Ms Chen expressed her pride as a registered nurse who practised in Australia, Taiwan, and the U.S. from 1996. These international vistas have opened her mind and taught her to be curious, observant and open to new ideas and change, setting her as up a good role model for the qualities she is imbibing in her students, she said.
Dr M Kamala Devi honoured at the School’s Teaching Excellence Award 2017 for her high level of performance, dedication and commitment to teaching.
Lectures delivered in the style of a talk show, and tutorial sessions that incorporate mini-workshops and team-building activities. Dr M Kamala Devi is a veteran educator who keeps her students engaged by frequently shaking things up and thinking out-of-the-box in her instructional methods.
It is a challenge to capture and keep the attention span of an audience of Generation Z students, but Dr Kamala possesses many tricks of the trade. She employs adult learning strategies, from bite-sized learning and small and large group activities to case-based learning, to increase class participation, interaction and engagement.
In a class on “Healthcare Ethics and Law”, for instance, she throws up for discussion a case of ethics gone wrong, in which a nurse has breached a code of conduct. In a lesson on the Workplace Safety and Health Act, students are asked to apply what they have learnt to occupational needlestick injury in nursing.
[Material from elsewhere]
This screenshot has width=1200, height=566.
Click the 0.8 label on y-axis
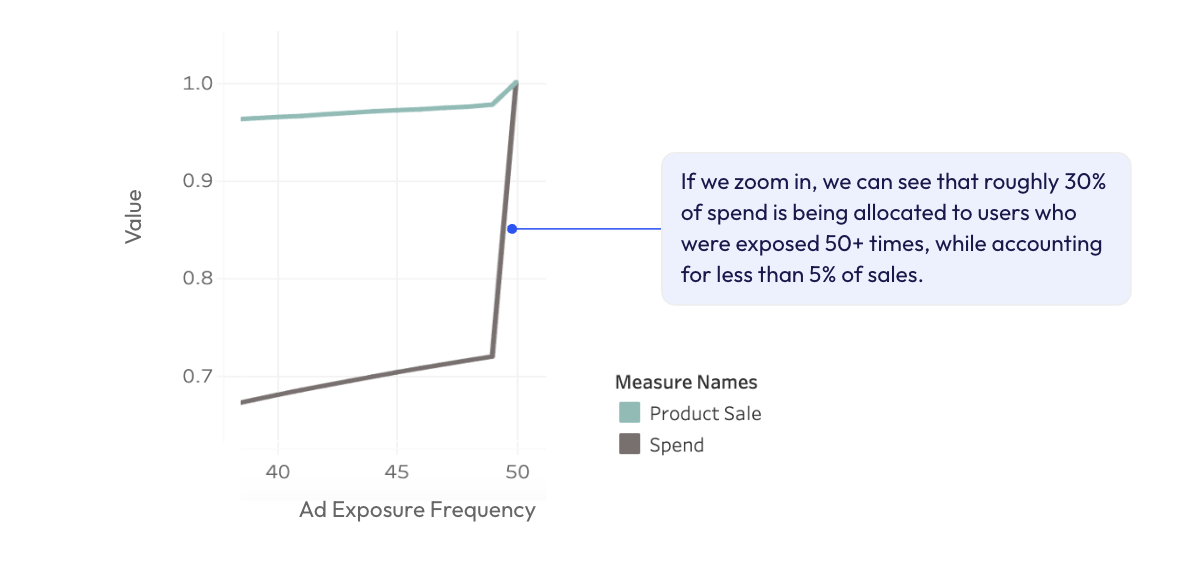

Healthcare industry leaders are also invited to Dr Kamala’s class on “Leadership and Management” to contextualise change management and healthcare delivery models in a workshop.
Of her teaching philosophy, she said: “I believe that in nursing school, we must teach students to think critically about the ‘why, when and what’. We have to help them not only to learn but to make meaning behind the learning, developing ‘thinking doers’ – competent and proficient nurses who can make the right decisions,” she said.
An ex-oncology nurse, Dr Kamala amassed her vast experience as an educator when she joined Nanyang Polytechnic in 1999, first teaching in its nursing diploma programme, and then moving on to take on a wide variety of roles from clinical placement to curriculum development, leading to the introduction of new diploma programmes in radiology nursing and palliative care nursing. She has also been actively serving on the boards of the Singapore Nursing Association and Singapore Nursing Board.
She joined NUS Nursing in 2008, and has since pioneered a slew of new curriculum modules and introduced new initiatives in the programme, including the scrubs that nursing students now wear in the labs.